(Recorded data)
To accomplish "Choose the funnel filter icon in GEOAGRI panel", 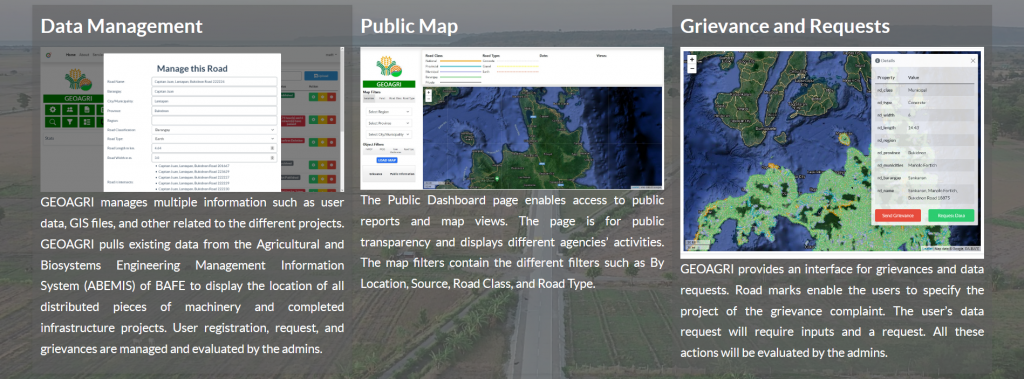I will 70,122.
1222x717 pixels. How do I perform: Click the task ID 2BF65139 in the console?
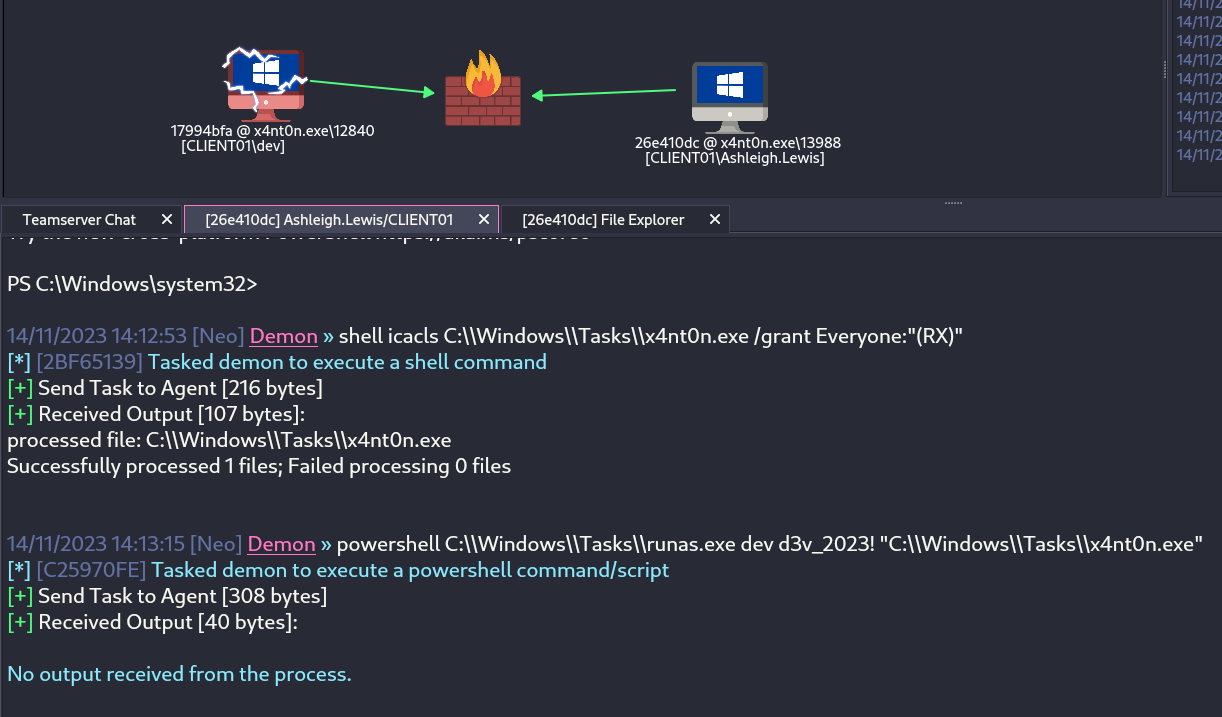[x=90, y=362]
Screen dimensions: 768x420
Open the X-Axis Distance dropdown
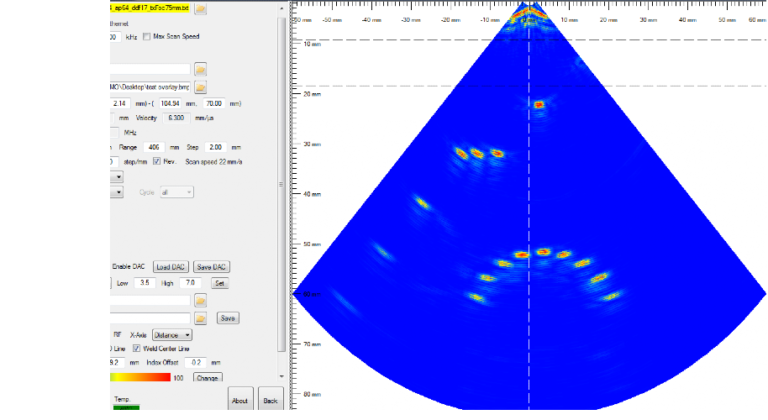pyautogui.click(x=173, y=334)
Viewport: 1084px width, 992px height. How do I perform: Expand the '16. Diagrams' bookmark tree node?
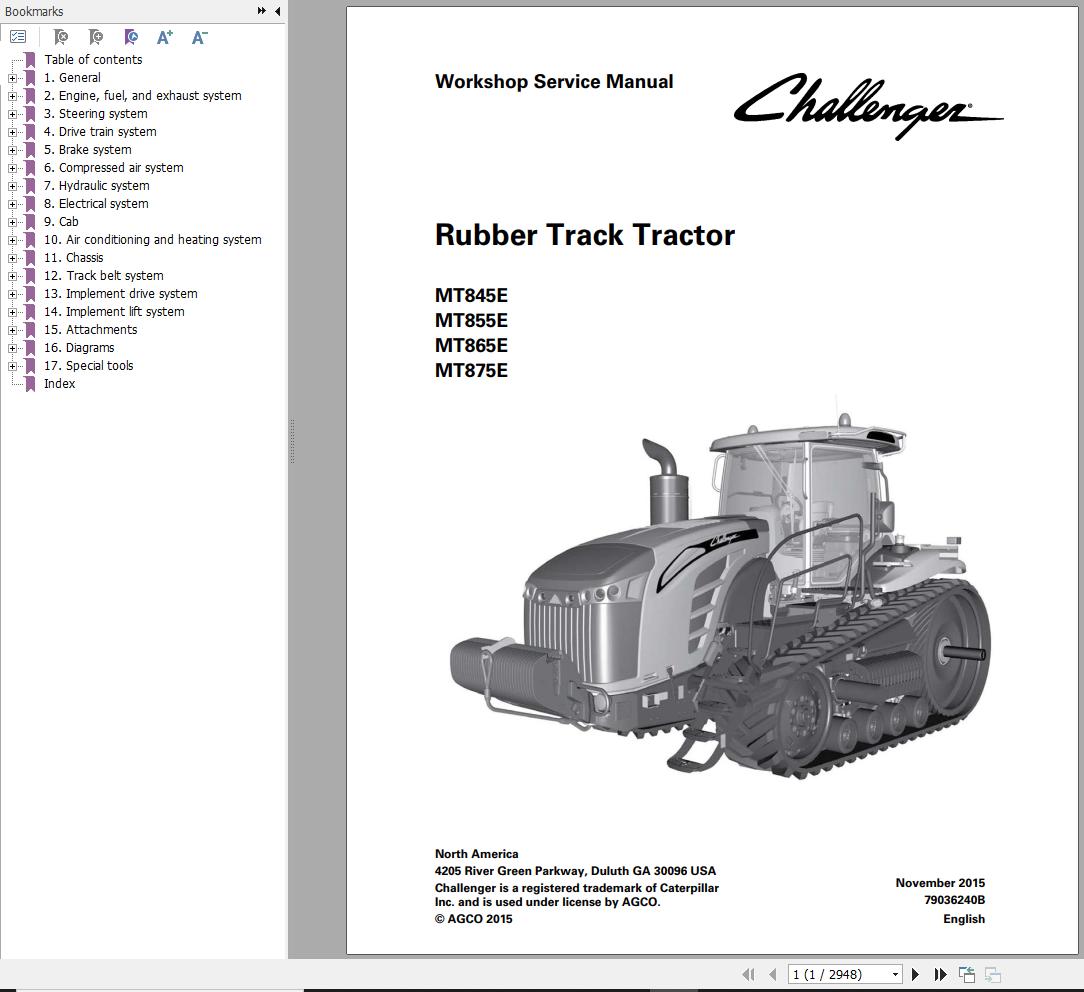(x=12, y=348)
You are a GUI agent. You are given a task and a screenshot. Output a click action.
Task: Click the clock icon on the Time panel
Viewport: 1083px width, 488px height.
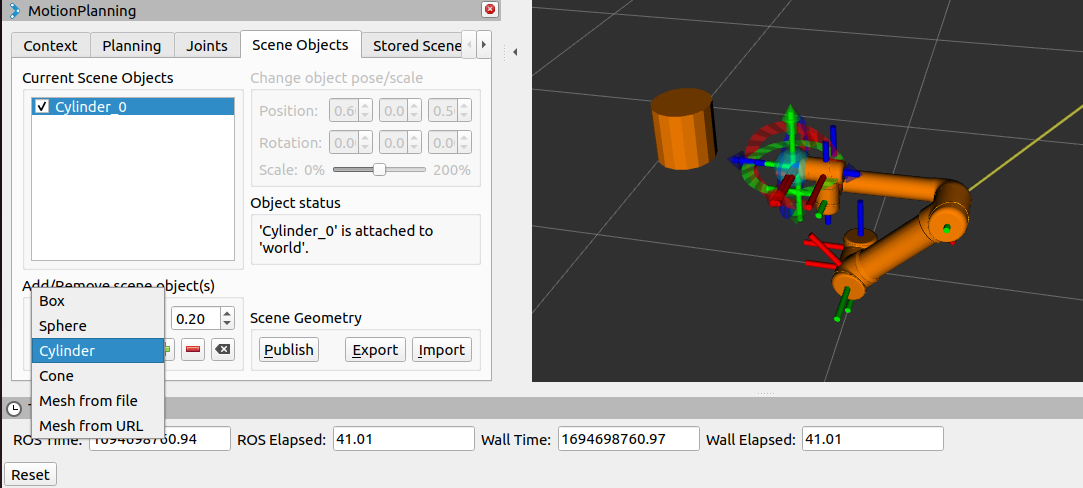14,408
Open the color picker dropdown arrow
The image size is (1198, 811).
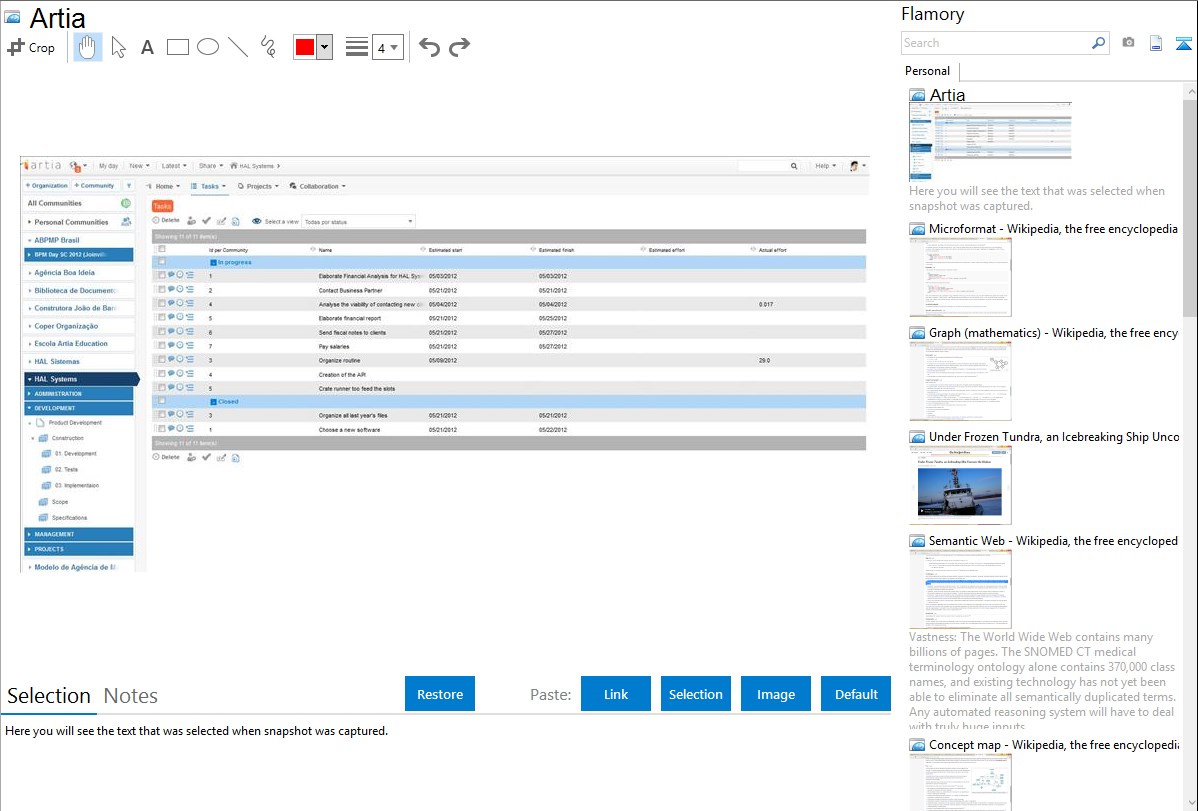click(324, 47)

▸ **Task instructions**: Nothing but the lines from the line containing "Open the color picker dropdown arrow" to the end of the records above should be repeated, exactly and with every picture omitted.

▸ **Response below**:
Open the color picker dropdown arrow
The image size is (1198, 811).
click(324, 47)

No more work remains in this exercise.